OKLCH vs HSL: why perceptual color wins
HSL and RGB describe colors the way a screen builds them, not the way an eye sees them. That gap is why a palette that looks balanced on paper can look uneven on screen: the same numbers produce wildly different perceived brightness from one hue to the next.
OKLCH is built on a model of human perception. Lightness means the same thing across every hue, and changing one channel doesn’t quietly shift the others. That’s why this tool generates every scale in OKLCH — and the demos below show the difference directly.
What each one actually means
HSL (hue, saturation, lightness) maps directly to how a screen mixes red, green, and blue light. It’s easy to read and write, but its “lightness” is a mathematical midpoint, not perceived brightness — so the same value looks very different from one hue to the next.
OKLCH (lightness, chroma, hue) is based on Oklab, a model of human vision. Its lightness tracks how bright a color actually looks, chroma controls intensity, and the hue stays put when you change the other two — exactly what you want when generating a scale.
Equal lightness ≠ equal brightness
Every swatch below is set to the same lightness value within its own space. In HSL, yellow blazes while blue sinks into the dark — “50% lightness” means something different for every hue. In OKLCH, the row reads as one even band of brightness.
HSL — hsl(h 100% 50%)
OKLCH — oklch(0.72 0.16 h)
Try it yourself
Drag the hue. Both swatches stay at a fixed lightness — only the hue changes. Watch the HSL side lurch between bright and dark while OKLCH holds steady.

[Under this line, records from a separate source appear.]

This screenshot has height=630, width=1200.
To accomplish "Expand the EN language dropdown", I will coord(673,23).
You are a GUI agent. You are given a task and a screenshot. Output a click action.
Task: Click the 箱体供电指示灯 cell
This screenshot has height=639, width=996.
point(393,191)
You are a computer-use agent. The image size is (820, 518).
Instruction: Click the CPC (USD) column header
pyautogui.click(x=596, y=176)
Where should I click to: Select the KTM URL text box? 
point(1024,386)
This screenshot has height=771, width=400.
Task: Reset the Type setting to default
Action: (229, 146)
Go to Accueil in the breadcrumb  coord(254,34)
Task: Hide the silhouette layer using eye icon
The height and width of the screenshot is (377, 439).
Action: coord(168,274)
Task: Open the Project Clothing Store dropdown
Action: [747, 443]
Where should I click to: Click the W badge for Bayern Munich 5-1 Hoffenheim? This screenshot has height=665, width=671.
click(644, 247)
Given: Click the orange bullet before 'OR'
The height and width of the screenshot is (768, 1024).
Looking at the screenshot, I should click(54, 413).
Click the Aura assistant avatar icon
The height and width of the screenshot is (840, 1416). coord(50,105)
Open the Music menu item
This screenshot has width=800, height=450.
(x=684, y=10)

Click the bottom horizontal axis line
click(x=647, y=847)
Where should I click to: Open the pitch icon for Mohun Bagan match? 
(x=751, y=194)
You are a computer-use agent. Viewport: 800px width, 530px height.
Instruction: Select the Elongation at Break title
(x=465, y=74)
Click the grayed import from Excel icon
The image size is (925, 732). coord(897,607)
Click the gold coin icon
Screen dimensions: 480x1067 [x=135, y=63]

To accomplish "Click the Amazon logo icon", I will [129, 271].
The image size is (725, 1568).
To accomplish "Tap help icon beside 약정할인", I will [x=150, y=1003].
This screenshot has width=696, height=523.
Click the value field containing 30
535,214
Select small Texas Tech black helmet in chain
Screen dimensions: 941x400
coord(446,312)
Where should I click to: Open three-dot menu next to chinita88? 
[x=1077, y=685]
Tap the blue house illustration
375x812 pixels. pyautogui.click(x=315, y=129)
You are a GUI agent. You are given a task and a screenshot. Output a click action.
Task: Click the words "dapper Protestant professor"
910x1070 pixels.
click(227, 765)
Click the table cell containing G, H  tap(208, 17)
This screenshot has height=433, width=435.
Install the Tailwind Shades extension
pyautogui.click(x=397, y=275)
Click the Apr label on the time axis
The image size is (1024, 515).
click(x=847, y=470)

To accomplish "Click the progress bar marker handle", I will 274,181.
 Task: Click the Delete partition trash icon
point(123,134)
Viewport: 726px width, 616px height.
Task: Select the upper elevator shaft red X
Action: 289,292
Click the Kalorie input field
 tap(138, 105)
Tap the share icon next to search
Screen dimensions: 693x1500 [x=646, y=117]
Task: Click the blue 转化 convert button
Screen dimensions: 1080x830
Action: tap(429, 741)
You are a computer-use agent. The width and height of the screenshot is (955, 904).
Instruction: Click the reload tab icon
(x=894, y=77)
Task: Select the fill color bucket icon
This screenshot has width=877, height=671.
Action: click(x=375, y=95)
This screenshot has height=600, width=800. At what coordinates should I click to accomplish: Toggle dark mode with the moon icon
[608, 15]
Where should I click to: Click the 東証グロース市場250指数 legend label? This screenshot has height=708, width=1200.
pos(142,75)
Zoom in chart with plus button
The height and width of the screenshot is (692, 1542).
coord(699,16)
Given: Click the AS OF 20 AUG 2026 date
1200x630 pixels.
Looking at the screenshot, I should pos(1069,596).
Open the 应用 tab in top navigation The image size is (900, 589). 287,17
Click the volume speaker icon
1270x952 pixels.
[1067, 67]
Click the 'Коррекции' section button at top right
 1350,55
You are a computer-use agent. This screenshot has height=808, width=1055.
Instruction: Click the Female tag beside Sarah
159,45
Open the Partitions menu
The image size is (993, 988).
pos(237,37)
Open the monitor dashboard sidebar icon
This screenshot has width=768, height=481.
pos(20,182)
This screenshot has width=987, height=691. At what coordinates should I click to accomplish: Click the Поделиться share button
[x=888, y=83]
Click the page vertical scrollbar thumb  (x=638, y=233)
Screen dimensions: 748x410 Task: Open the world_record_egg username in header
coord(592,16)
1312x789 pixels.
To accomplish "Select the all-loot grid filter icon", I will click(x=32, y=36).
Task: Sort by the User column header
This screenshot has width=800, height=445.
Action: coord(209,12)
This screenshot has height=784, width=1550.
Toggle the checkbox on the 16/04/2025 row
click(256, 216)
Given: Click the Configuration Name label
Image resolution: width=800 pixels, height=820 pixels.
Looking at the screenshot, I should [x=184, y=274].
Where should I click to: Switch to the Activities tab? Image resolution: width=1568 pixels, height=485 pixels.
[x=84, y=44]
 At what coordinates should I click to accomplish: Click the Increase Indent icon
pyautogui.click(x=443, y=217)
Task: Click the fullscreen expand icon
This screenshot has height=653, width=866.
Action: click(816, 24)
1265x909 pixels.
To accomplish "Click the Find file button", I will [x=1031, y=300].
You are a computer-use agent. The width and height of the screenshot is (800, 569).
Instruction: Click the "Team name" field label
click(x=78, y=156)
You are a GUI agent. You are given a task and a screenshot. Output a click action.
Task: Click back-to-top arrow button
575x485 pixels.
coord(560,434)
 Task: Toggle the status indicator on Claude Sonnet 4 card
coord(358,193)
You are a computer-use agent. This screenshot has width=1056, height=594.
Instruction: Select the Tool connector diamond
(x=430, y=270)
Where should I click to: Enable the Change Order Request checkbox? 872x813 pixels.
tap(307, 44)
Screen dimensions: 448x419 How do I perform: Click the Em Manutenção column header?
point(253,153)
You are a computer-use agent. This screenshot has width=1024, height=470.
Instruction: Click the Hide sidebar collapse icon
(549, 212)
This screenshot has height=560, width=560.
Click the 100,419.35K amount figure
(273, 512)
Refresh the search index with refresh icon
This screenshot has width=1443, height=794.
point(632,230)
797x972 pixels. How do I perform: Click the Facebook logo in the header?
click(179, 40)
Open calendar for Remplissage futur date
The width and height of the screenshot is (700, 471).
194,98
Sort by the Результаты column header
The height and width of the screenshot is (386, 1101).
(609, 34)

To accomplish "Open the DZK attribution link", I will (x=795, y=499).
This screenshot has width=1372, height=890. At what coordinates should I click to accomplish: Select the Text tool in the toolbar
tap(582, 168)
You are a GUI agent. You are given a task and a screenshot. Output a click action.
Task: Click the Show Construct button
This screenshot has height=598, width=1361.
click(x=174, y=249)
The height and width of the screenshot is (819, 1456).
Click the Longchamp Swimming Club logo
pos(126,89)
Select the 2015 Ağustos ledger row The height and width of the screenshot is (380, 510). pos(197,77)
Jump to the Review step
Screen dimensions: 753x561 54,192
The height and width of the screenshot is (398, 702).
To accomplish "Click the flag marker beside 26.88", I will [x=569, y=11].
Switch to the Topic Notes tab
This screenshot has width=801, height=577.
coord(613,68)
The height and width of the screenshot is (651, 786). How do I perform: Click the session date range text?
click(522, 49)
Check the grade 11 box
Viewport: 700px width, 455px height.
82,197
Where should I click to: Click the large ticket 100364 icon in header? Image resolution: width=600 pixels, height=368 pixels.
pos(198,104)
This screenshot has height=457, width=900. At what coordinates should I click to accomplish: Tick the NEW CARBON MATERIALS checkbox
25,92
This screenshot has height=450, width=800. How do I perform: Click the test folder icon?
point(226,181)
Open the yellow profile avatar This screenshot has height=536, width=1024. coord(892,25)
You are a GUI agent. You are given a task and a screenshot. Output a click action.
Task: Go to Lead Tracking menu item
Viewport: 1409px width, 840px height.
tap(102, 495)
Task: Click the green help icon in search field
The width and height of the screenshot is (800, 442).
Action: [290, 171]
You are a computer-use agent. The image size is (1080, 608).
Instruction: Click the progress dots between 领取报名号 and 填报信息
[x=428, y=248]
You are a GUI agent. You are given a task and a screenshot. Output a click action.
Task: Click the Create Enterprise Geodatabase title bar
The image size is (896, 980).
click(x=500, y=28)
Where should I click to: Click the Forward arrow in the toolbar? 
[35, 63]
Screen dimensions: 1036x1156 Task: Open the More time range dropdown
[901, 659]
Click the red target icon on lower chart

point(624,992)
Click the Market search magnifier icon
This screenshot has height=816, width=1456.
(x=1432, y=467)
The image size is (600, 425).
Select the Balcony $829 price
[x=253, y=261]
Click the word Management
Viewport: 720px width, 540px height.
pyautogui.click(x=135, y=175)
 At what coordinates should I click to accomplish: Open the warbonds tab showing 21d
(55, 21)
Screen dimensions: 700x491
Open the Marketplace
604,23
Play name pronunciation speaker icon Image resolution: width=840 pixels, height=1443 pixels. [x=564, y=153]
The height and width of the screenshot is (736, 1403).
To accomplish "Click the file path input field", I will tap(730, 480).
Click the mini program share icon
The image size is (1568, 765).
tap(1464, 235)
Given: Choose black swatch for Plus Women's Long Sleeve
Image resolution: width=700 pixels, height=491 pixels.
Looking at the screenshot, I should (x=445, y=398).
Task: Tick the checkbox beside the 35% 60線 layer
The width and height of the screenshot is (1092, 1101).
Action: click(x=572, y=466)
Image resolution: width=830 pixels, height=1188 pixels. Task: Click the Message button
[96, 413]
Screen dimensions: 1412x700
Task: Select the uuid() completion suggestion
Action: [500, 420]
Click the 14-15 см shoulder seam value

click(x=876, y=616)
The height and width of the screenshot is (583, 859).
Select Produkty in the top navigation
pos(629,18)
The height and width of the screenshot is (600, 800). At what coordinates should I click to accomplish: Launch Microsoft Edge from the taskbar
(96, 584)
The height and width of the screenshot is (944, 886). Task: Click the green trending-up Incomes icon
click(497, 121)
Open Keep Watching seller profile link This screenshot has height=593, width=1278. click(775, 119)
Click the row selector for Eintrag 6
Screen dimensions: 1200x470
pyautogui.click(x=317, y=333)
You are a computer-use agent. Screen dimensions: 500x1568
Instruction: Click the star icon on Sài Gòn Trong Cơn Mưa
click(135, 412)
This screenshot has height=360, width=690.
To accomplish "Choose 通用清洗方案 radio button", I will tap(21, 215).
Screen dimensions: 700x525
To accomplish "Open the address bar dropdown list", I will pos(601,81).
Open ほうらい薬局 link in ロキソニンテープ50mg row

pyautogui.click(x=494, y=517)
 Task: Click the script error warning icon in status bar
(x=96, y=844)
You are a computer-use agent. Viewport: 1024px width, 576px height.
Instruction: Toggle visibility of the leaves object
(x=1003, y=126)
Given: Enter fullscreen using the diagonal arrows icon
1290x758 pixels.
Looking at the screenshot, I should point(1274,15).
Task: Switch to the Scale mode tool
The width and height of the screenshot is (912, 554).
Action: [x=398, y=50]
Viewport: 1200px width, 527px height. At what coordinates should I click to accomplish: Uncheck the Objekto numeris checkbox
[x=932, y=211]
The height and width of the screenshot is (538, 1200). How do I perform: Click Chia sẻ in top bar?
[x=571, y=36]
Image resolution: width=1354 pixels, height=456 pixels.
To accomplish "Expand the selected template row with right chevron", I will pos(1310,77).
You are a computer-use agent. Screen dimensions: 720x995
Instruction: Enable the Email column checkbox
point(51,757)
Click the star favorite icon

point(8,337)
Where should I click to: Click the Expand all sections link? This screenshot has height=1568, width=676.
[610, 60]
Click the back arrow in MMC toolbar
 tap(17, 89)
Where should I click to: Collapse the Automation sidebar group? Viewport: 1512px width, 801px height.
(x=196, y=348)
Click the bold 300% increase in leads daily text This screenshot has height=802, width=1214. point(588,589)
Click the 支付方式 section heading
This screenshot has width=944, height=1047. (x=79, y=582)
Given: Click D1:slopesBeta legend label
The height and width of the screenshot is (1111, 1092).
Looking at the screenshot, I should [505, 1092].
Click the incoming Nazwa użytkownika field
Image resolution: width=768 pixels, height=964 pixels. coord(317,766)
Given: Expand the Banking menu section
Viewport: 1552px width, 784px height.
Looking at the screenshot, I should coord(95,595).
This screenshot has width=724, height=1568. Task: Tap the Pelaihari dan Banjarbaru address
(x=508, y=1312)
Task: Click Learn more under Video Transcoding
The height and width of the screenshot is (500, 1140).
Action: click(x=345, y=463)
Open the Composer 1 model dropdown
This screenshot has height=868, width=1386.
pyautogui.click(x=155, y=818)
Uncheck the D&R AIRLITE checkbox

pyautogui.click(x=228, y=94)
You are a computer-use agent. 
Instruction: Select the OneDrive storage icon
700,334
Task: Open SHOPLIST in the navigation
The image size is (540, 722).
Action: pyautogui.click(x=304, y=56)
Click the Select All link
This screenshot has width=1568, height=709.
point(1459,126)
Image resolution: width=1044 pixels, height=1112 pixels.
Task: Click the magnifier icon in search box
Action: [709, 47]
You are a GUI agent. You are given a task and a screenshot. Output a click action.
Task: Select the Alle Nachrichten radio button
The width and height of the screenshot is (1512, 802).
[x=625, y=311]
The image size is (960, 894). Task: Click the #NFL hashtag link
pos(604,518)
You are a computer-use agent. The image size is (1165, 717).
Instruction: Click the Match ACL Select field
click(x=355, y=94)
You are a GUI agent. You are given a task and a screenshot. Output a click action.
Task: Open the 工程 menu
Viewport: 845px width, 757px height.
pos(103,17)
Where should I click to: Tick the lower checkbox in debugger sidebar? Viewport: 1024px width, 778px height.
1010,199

Lighten without the hue shift
Take one blue and lighten it. In HSL, raising lightness drifts the color toward a washed periwinkle. In OKLCH, lightening keeps the hue and chroma intact — it stays blue all the way up.
HSL
OKLCH
Cleaner gradients
Both gradients run between the same two colors. The HSL blend spikes through an over-bright cyan-green in the middle — the same uneven lightness from the first demo. The OKLCH blend keeps the brightness progression even from end to end.
HSL interpolation
OKLCH interpolation
Common questions
Is OKLCH better than HSL?
For building color scales, yes — OKLCH keeps lightness and hue predictable, so the steps look evenly spaced. For a quick one-off tweak, HSL is still perfectly fine. They solve different problems.
Do all browsers support OKLCH?
Yes. Every major browser has supported the oklch() CSS function since 2023 (Chrome and Edge 111, Safari 15.4, Firefox 113). For older browsers you can ship a hex or RGB fallback alongside it.
Can I use OKLCH with Tailwind CSS?
Yes. Tailwind CSS v4 already defines its default palette in OKLCH, and you can drop oklch() values straight into your theme. This tool exports scales as Tailwind config, CSS variables, SCSS, and SVG.
That’s the whole idea: perceptual color makes scales predictable.
Whether you’re building a design system, generating Tailwind palettes, creating design tokens, or refining UI colors, perceptual color helps scales stay balanced from start to finish.